_Exercise prompt_. From the material below, pull out every line that contains the string "computer". Case counts.

_Data extract_.

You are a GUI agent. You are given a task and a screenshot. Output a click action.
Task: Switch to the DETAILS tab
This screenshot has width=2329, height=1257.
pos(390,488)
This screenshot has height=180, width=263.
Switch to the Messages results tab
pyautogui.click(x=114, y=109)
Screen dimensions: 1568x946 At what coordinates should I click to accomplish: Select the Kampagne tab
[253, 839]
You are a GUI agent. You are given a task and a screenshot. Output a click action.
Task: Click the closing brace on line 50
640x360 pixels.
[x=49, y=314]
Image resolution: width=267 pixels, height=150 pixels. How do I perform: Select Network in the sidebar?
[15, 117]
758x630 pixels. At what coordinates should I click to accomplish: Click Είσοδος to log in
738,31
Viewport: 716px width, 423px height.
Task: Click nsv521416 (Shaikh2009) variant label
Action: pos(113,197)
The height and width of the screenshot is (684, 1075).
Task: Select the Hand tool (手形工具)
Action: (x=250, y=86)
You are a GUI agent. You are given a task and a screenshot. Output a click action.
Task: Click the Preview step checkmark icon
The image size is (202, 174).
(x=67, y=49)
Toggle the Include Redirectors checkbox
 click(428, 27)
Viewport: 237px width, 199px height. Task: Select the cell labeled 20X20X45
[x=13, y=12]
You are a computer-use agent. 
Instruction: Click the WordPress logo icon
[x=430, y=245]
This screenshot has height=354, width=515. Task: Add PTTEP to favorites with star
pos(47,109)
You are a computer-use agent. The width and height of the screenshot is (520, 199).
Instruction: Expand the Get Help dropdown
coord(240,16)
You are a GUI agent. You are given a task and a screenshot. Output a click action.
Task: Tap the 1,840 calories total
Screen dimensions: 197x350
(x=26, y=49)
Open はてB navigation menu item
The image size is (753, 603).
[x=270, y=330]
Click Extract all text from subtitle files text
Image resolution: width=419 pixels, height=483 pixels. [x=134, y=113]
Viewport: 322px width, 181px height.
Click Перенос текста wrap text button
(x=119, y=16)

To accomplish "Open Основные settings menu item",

_Solution for this exercise_.
You are a computer-use agent. 
You are a computer-use agent. The width and height of the screenshot is (520, 199).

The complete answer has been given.